DOCUMENT TEXT

Life in college was exciting but also had its own share of heartburns. For a girl who was engrossed in her own myriad pursuits, Niky did not mind how differently she was being treated by some girls who came from privileged families, or how they were favored by some teachers. But it hurt when help was not forthcoming in times of need. When the college was planning to take the girls for a trip to a hill station, Niky had to convince her teacher that she too wanted to go with them. We were a little apprehensive too, but she was able to impress upon us that she would be able to manage.
As luck would have it, during the last minute, the suitcase handle came off and she had to change her suitcase in a hurry. In the process, she forgot to shift her wallet to the new box. On reaching the destination, to her horror, she found that she did not have any money on her. With some difficulty, she got a little money from a teacher to buy water bottles. On one occasion, a group of girls invited her to have coffee with them after a local tour. She had her coffee and thanked the girls.
To her surprise, one of the girls, who belonged to a family of cinema and medical personalities, asked her to pay for her coffee and when she said she had no money, the girl taunted her saying, “If you did not have six rupees to pay for a coffee, why did you join us?” Niky gave back the six rupees when she returned to Chennai. This is one instance, which throws light on the fact that we need to teach our children and young adults to be sensitive towards others, especially to those who have health issues.
Niky continued to write for The Hindu, The New Indian Express, India Today and other publications. She won the Duchess Club Real Woman Achiever Award for her writings in national newspapers and magazines and received the award from actor Surya.
Niky became a finalist in Miss Sarang contest conducted by IIT Madras, winning several rounds of competitions, which was probably the first window that opened up for her to become a writer. Here she met a student of Business who wanted to collaborate with her to write on entrepreneurs for The New Indian Express, where she was writing. They ran a column together for a few weeks and then the idea of a book came up. Thus,’ The Voyage to Excellence’ was conceived, the first-ever book to be written by a student on 21 top women business leaders of India.
Her associate who partnered with her in this enterprise requested to be mentioned as a co-author and the book rolled out in 2004. But the networking, interviews in Mumbai, Delhi and other cities as well as the writing process were very challenging. Niky did not mind the challenges as long as she could follow her passion.

Dataset entries
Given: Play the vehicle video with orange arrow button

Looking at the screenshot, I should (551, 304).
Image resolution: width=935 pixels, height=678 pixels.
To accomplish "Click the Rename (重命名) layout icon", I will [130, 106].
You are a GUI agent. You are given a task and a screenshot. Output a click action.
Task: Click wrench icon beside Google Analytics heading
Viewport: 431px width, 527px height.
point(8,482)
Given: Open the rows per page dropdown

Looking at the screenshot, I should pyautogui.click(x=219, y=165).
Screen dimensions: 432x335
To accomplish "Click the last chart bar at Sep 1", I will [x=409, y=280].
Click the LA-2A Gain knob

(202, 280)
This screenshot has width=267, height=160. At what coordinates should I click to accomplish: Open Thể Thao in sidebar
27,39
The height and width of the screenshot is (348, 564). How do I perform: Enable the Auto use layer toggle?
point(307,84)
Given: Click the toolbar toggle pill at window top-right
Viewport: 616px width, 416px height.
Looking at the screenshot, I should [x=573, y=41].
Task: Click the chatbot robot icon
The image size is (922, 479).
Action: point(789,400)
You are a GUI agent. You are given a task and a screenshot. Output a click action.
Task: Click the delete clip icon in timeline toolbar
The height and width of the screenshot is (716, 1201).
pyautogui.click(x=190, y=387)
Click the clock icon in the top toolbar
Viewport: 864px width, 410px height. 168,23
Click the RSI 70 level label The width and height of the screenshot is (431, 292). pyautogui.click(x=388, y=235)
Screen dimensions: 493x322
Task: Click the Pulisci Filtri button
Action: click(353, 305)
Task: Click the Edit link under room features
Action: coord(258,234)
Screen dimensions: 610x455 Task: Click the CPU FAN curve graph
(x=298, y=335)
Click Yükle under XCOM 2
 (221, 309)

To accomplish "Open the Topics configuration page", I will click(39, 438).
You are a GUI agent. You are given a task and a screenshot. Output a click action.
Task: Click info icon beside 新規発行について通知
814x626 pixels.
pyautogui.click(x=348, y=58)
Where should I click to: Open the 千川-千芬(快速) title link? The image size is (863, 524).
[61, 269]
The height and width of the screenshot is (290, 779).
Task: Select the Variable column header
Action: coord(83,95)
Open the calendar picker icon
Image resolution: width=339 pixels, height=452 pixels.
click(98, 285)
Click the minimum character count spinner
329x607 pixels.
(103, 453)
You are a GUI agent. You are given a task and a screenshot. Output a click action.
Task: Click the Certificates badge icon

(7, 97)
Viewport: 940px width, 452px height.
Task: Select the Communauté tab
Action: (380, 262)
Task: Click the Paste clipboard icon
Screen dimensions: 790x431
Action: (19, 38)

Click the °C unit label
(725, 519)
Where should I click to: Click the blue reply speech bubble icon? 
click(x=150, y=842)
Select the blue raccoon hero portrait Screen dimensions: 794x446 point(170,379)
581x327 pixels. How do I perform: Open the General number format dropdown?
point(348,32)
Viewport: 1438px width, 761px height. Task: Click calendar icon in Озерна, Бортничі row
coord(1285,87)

WHAT YOU ARE ASKED TO DO
Write out, word for word, the part of the text about Niky's college years starting at "Niky continued to" and ending at "leaders of India.".

EXPECTED ANSWER
Niky continued to write for The Hindu, The New Indian Express, India Today and other publications. She won the Duchess Club Real Woman Achiever Award for her writings in national newspapers and magazines and received the award from actor Surya.
Niky became a finalist in Miss Sarang contest conducted by IIT Madras, winning several rounds of competitions, which was probably the first window that opened up for her to become a writer. Here she met a student of Business who wanted to collaborate with her to write on entrepreneurs for The New Indian Express, where she was writing. They ran a column together for a few weeks and then the idea of a book came up. Thus,’ The Voyage to Excellence’ was conceived, the first-ever book to be written by a student on 21 top women business leaders of India.